Just about 2 weeks after that FW dip he started flashing and his coloration became pale... The purple turned to an almost turquoise green and the middle part of his body was a grey/yellow color, but very light. So I decided to do another FW dip. After 10 minutes in the water I counted at least 30 flatworms that were left behind. And there were some very small ones this time as well as larger ones, say about 5mm in diameter. It seems that the flatworms are getting worse and the FW dips are more of a temporary relief than an effective treatment.

*What is the most effective treatment for flatworms?*

I'd really like to hear anyones experiences with this parasite. This fish is in quarantine now, so the medications don't need to be reef-safe. Of course if someone knows of a good reef-safe method please let me know.

Thanks for all your help. The fish is doing well currently, but I would eventually like to get it out of quarantine!!!


----------



## rugie

aj how did you determine that what you have is a flatworm? flat worms usually do not attack live animals such as fish, they are for the most part scavengers and do well in a dirty tank, overfeeding and a build up of detritis and dying animals is heaven for these pests. there is a good med available that is reef safe. reduce your amount of food to the tank, agitate your water so that the filters will pick up the sludge.nothing will eat them, however improved housekeeping in your tank will eventually eradicate them. usually they enter a tank on/in/around pieces of coral. be careful when using any meds.


----------



## ajmckay

Thanks for the reply. 

I diagnosed flatworms because my fish had these symptoms:
1) flashing against rocks almost constantly
2) jittery motions
3) Not eating
4) pale coloration
5) I was treating with copper, so whatever the fish had it was not treatable with copper.
6) I did a FW dip with highly alkaline cichlid tank water for 8 minutes and immediately after there were several small, scale-like creatures left in the water.

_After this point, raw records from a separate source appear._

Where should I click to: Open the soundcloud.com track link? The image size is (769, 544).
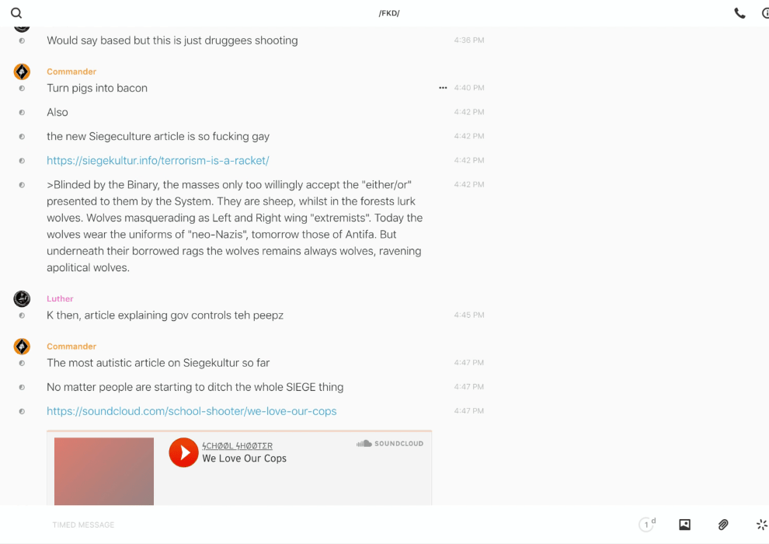click(x=191, y=411)
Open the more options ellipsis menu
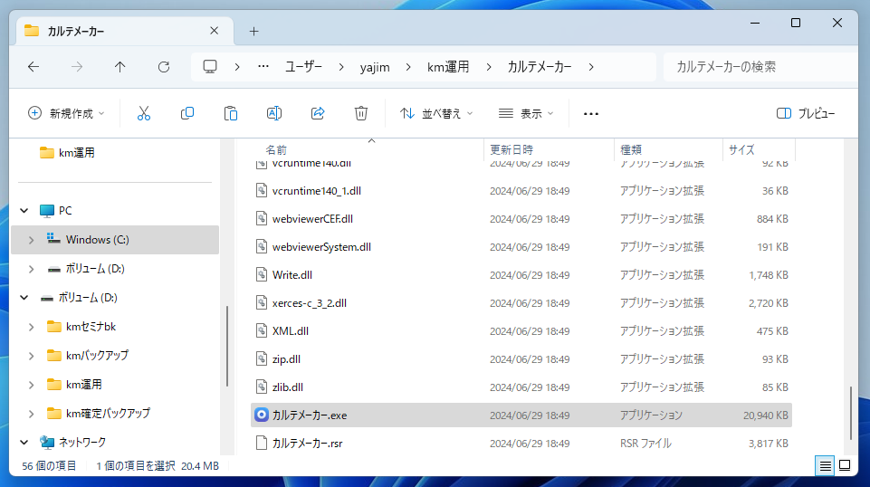Viewport: 870px width, 487px height. tap(591, 113)
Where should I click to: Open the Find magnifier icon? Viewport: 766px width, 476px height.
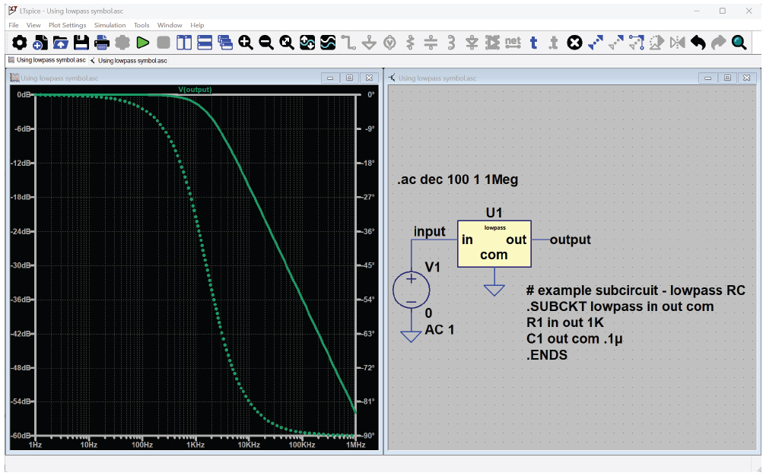(739, 43)
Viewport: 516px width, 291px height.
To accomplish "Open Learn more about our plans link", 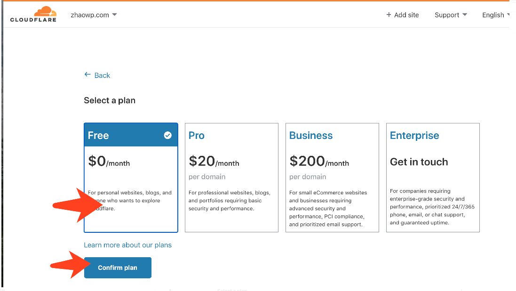I will tap(127, 245).
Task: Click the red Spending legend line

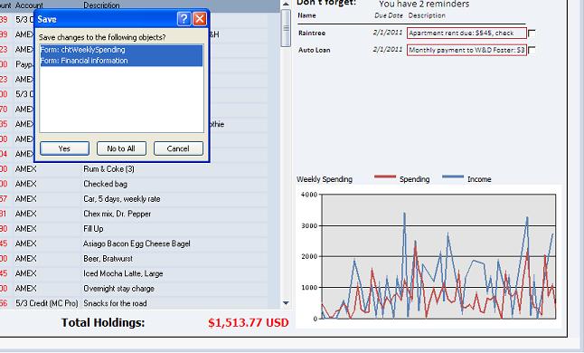Action: 385,177
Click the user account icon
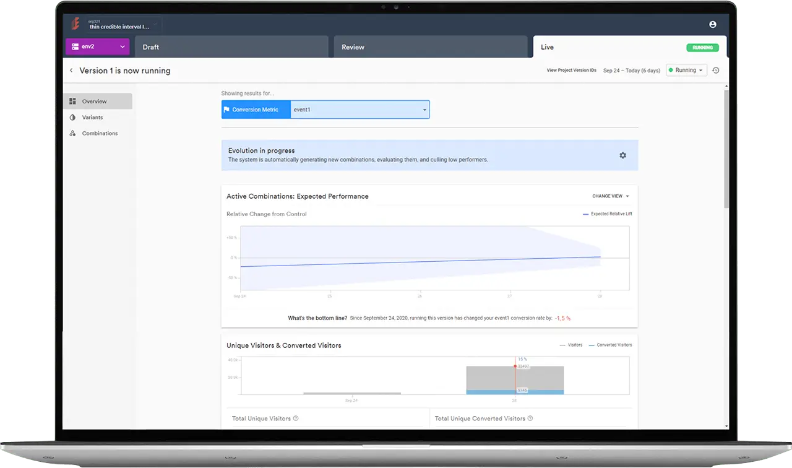This screenshot has width=792, height=468. tap(713, 25)
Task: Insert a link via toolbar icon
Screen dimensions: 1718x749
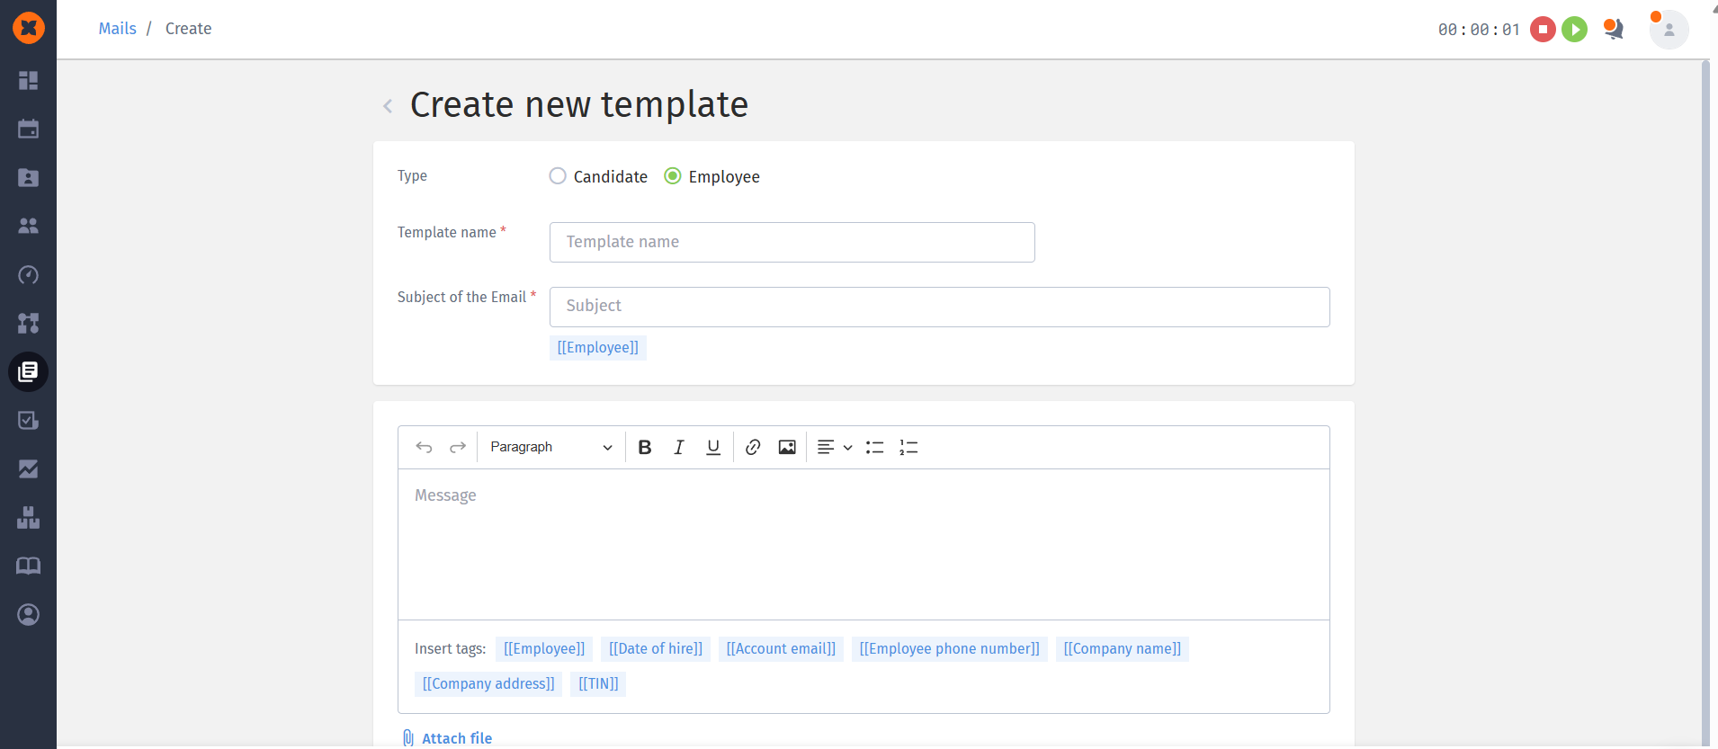Action: 753,448
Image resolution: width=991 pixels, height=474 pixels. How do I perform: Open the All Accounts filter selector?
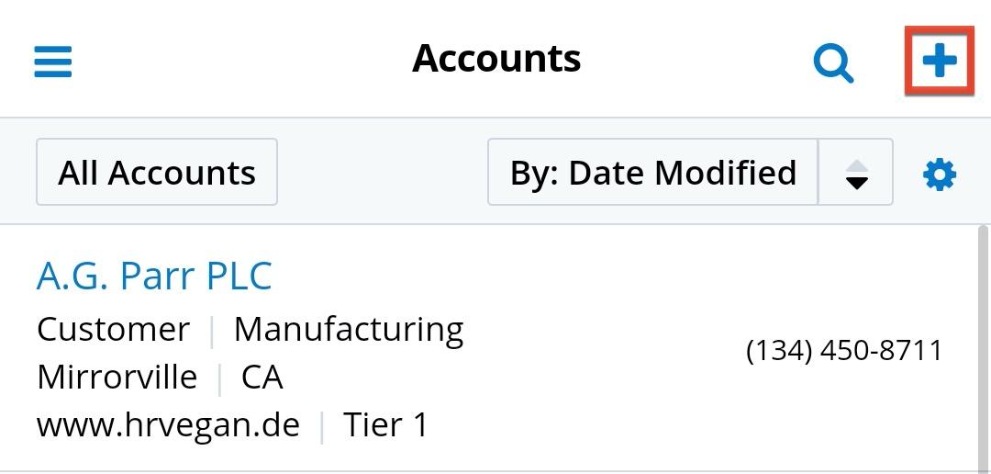pos(157,173)
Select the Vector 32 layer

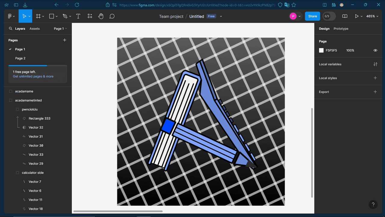36,127
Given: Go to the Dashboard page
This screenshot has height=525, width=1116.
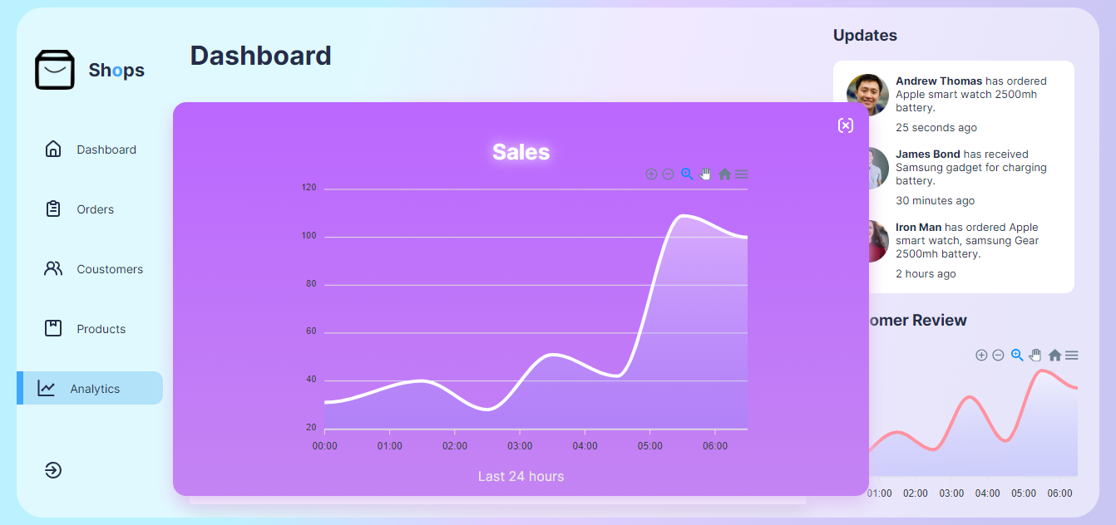Looking at the screenshot, I should tap(106, 150).
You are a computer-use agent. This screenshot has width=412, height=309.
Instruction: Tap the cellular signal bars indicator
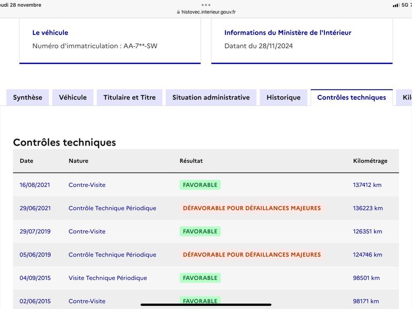(396, 5)
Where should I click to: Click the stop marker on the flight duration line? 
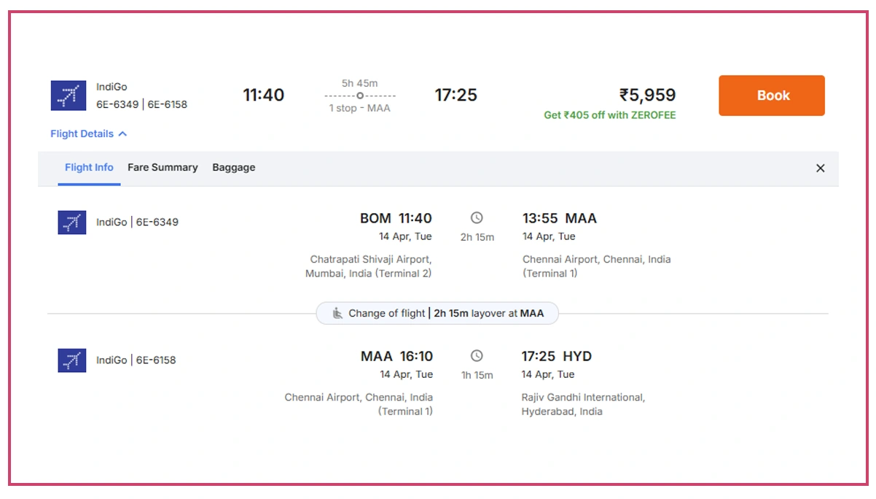(360, 94)
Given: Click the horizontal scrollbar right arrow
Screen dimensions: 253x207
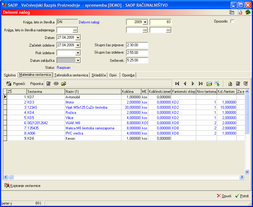Looking at the screenshot, I should tap(242, 177).
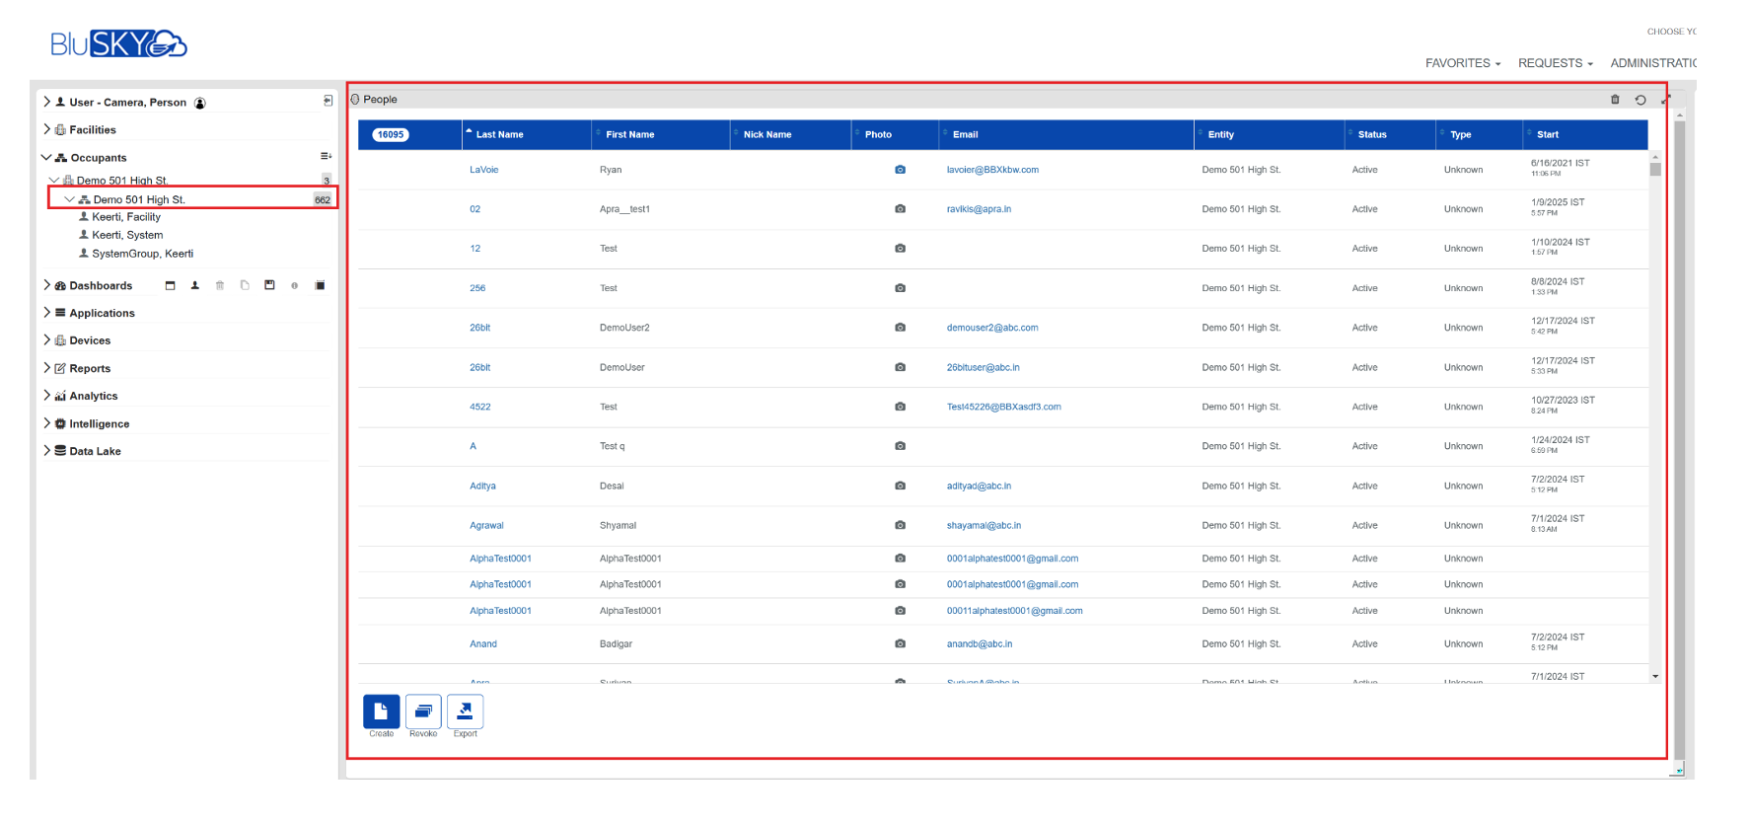Click the anandb@abc.in email link
The width and height of the screenshot is (1750, 825).
pos(979,644)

They were a slightly opaque white color. After the FW dip the fish showed immediate signs of improvement.
7) After just over 2 weeks the fish started showing the same symptoms. I repeated the FW dip and the same signs of improvement again presented themselves.

Now recall that this fish is in quarantine... The fish in my display tank do not seem to be suffering at all because I think the angel did not have them when I got him at first. 
My guess is that the flatworms came in on some live rock that I purchased to put into the quarantine tank to help induce the angelfish to eat by picking off algae from the live rock. 

Thank you for the information about the flatworms, do you think this could be anything else? If not, could you tell me the medication of which you were speaking? The fish is in quarantine my himself, so I would prefer to treat him soon as the flatworms do not seem to be totally eradicated using only FW dips. 

Thanks!


----------



## rugie

aj if these are flatworms the will be disbursed thruout your tank, so you will need to treat the entire tank/sump. here is a link to a site that features the flatworm and eradication treatment and the name of the med.it should be available from any good fish store/pet shop, or they may be able to order it for you. I will check if is available online. www.seahorse-nw.com/predators.html mean while put that fish in a quaranteen tank, the freshwater treatment is very stressfull. there are pics of flatworms on that site. let us know if they look like what you have. keep in touch.


----------



## ajmckay

Hey rugie, thanks for the reply. Predators for some reason the link you posted didn't work, maybe the P in Predator needed to be capitalized? 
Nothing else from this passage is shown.